Please edit the material below by replacing "Screen dimensions" with "Display size" everywhere it appears, leaving everything else unchanged.

^^^^^^^^

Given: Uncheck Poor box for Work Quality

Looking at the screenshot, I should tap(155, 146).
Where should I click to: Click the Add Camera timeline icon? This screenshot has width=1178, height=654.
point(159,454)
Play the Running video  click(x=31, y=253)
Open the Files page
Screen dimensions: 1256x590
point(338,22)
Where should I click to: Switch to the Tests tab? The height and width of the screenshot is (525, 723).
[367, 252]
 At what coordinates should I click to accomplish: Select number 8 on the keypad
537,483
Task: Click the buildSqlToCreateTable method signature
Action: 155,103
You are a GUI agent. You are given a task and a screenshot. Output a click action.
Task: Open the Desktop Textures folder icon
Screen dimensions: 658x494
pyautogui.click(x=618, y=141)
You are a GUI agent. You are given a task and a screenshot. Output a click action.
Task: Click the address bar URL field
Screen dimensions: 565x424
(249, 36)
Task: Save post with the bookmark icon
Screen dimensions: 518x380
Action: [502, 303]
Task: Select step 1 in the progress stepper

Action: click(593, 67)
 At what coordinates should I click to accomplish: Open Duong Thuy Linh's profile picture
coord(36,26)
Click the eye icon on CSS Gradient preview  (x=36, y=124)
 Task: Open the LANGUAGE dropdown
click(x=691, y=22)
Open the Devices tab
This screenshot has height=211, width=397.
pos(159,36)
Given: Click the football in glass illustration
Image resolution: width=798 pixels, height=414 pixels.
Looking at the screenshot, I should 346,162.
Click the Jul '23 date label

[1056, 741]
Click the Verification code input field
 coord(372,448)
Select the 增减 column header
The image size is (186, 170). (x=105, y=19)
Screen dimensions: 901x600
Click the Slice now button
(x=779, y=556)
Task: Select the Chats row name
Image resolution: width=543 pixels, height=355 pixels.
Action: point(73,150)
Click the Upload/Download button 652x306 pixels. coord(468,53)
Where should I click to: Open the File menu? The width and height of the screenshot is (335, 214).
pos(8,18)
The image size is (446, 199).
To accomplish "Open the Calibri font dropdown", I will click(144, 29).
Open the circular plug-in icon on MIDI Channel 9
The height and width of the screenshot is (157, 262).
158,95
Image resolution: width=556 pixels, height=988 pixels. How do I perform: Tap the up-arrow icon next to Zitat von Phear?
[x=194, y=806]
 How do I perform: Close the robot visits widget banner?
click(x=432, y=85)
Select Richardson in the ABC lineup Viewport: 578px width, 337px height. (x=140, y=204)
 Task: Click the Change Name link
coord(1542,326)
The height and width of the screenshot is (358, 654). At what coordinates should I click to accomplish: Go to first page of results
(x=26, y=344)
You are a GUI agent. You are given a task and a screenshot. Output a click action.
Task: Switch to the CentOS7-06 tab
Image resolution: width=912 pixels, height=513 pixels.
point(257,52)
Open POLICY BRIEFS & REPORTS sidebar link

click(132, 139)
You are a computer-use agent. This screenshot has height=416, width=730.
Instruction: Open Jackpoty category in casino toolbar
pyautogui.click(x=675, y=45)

^^^^^^^^

§ Answer to the problem
Given: Uncheck Poor box for Work Quality

Looking at the screenshot, I should tap(155, 146).
Where should I click to: Click the Add Camera timeline icon? This screenshot has width=1178, height=654.
point(159,454)
Play the Running video  click(x=31, y=253)
Open the Files page
Display size: 1256x590
point(338,22)
Where should I click to: Switch to the Tests tab? The height and width of the screenshot is (525, 723).
[367, 252]
 At what coordinates should I click to accomplish: Select number 8 on the keypad
537,483
Task: Click the buildSqlToCreateTable method signature
Action: 155,103
You are a GUI agent. You are given a task and a screenshot. Output a click action.
Task: Open the Desktop Textures folder icon
Display size: 658x494
pyautogui.click(x=618, y=141)
You are a GUI agent. You are given a task and a screenshot. Output a click action.
Task: Click the address bar URL field
Display size: 565x424
(249, 36)
Task: Save post with the bookmark icon
Display size: 518x380
Action: [502, 303]
Task: Select step 1 in the progress stepper

Action: click(593, 67)
 At what coordinates should I click to accomplish: Open Duong Thuy Linh's profile picture
coord(36,26)
Click the eye icon on CSS Gradient preview  (x=36, y=124)
 Task: Open the LANGUAGE dropdown
click(x=691, y=22)
Open the Devices tab
This screenshot has height=211, width=397.
pos(159,36)
Given: Click the football in glass illustration
Image resolution: width=798 pixels, height=414 pixels.
Looking at the screenshot, I should 346,162.
Click the Jul '23 date label

[1056, 741]
Click the Verification code input field
 coord(372,448)
Select the 增减 column header
The image size is (186, 170). (x=105, y=19)
Display size: 901x600
Click the Slice now button
(x=779, y=556)
Task: Select the Chats row name
Image resolution: width=543 pixels, height=355 pixels.
Action: point(73,150)
Click the Upload/Download button 652x306 pixels. coord(468,53)
Where should I click to: Open the File menu? The width and height of the screenshot is (335, 214).
pos(8,18)
The image size is (446, 199).
To accomplish "Open the Calibri font dropdown", I will click(144, 29).
Open the circular plug-in icon on MIDI Channel 9
The height and width of the screenshot is (157, 262).
158,95
Image resolution: width=556 pixels, height=988 pixels. How do I perform: Tap the up-arrow icon next to Zitat von Phear?
[x=194, y=806]
 How do I perform: Close the robot visits widget banner?
click(x=432, y=85)
Select Richardson in the ABC lineup Viewport: 578px width, 337px height. (x=140, y=204)
 Task: Click the Change Name link
coord(1542,326)
The height and width of the screenshot is (358, 654). At what coordinates should I click to accomplish: Go to first page of results
(x=26, y=344)
You are a GUI agent. You are given a task and a screenshot. Output a click action.
Task: Switch to the CentOS7-06 tab
Image resolution: width=912 pixels, height=513 pixels.
point(257,52)
Open POLICY BRIEFS & REPORTS sidebar link

click(132, 139)
You are a computer-use agent. This screenshot has height=416, width=730.
Instruction: Open Jackpoty category in casino toolbar
pyautogui.click(x=675, y=45)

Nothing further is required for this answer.